And I don't take too close scream crying of a kind "our Big Corporate
International Solution just got nuked because of it". There are
certificate authorities, HTA, remote administration packs and hell of
other things: so the nuke state (if it is) suggests that everything was
back-a** made on the first place so now it is a great time to re-make
it descently. I'm too long in this business to buy things on pity of
crying :)
 
R

Randy Webb

Andrew Poulos said the following on 11/26/2006 5:01 PM:
A. A script is used to open a new window and the user navigates to other
pages. Then a script closes the window and destroys the user's property.

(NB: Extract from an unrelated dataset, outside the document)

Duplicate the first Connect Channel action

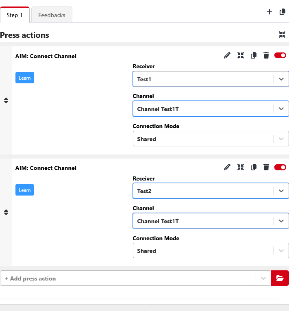(254, 55)
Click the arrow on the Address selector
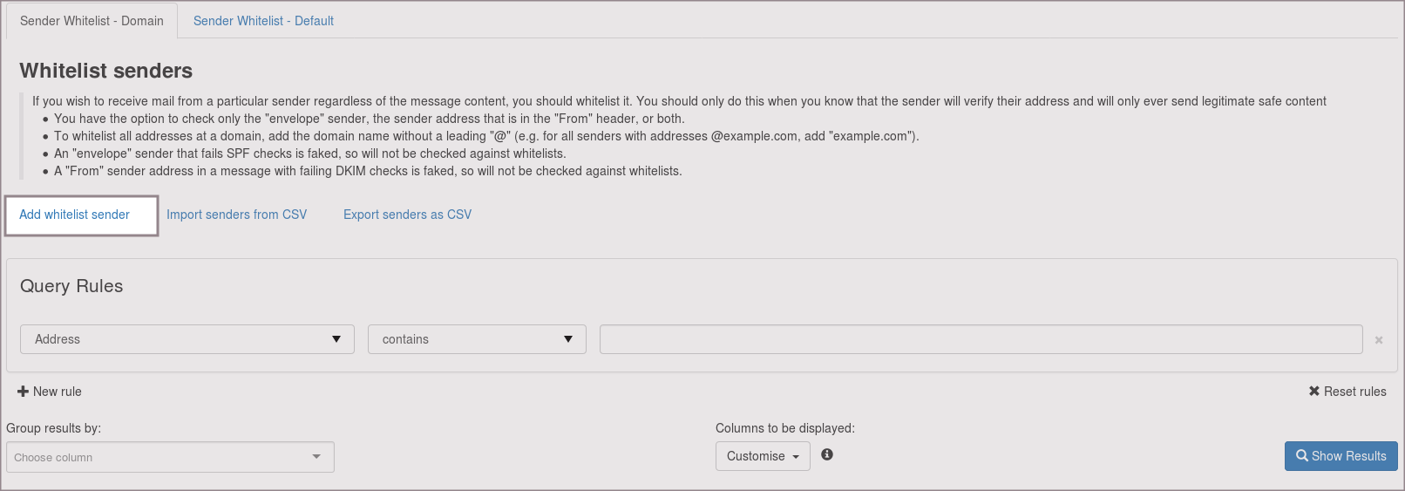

B. A user closes a window using, say, the x button on the title bar and
they get their property destroyed.

C. A script closes a window it didn't open and the user gets their
property destroyed.

Why is only one considered malicious when all three destroy the user's
property without warning?

A and C are both malicious. B is not because it is user initiated. Your
same line of reasoning can be applied to popups. Why are some ok and
some are not?
 
T

The Magpie

Andrew said:
Are you arguing just for the sake of it?
Far from it. I made a point and it was questioned so I answered the
question raised. Simple.
My guess is that you don't actually own any software. You most likely
have a license to use it - that's all.
Your guess is wrong for many reasons.
So when did MS, MZ or any other browser vendor ask you for permission to
add/remove any software feature whatsoever?
If features of the product are removed from future versions then that
is their issue. If they are removed from existing and running versions
on my PC without my consent then not only is that malicious but it is,
in fact, a criminal offence.
So you would also consider any bugs you encountered malicious?
No, and I made it perfectly clear that that was not what I said at
all. I said - and repeat - that if one piece of software interferes
with another that I choose to run then that interference is malicious.
Malicious means to be characterised by malice. [snip]
While correct in etymological terms, in legal terms that is not the
case (malicious: Law. vicious, wanton, or mischievous in motivation or
purpose). In the case of the proposed scrip, it is mischievous at best.
Closing a window with a script generally is neither and, in
fact, is often desirable (if it a required part of a software spec.)
Just because you don't like something doesn't automatically make it
malicious.
If it closes part of *its_own* software, then as I already stated I
would agree. However, that is quite clearly *not* the intent of the
original question at all.
Do you believe that no one could possibly ever have a valid real-life
situation?
Yes, I do.

The only valid real-life application can be one which is explicitly
intended as a primary part of its function to close windows from other
software. Such applications do exist as part of system security
packages but there are no other legitimate reasons to bugger about
with my running software.
 
T

The Magpie

Andrew said:
Contradicting yourself again?
No, Andrew, and I have not contradicted myself at all. I clearly said
if you note (and had quoted the entire sentence) that it would be
valid *only* if I had chosen the software with the *specific* intent
that it could close other windows.

Which - of course - is not what you want. Hence your request is and
remains malicious.
 
A

Andrew Poulos

The said:
No, Andrew, and I have not contradicted myself at all. I clearly said
if you note (and had quoted the entire sentence) that it would be
valid *only* if I had chosen the software with the *specific* intent
that it could close other windows.

Hmm, let's see. I asked about the possibility of a valid real-life
situation. You replied "no" and then proceeded to provide one (which
makes it a "yes"). You now claim that this is not self contradictory.
You win, I give up!

Andrew Poulos
 
T

The Magpie

Andrew said:
Hmm, let's see. I asked about the possibility of a valid real-life
situation. You replied "no" and then proceeded to provide one (which
makes it a "yes"). You now claim that this is not self contradictory.
You win, I give up!
Oh, for goodness sake, Andrew! You asked for a valid situation in
which a script should close other application windows *without*
explicit permission. I gave you the *only* valid example as being one
where it is *explicitly* given permission. Surely you can see the
difference between the two!
 

Ask a Question

Want to reply to this thread or ask your own question?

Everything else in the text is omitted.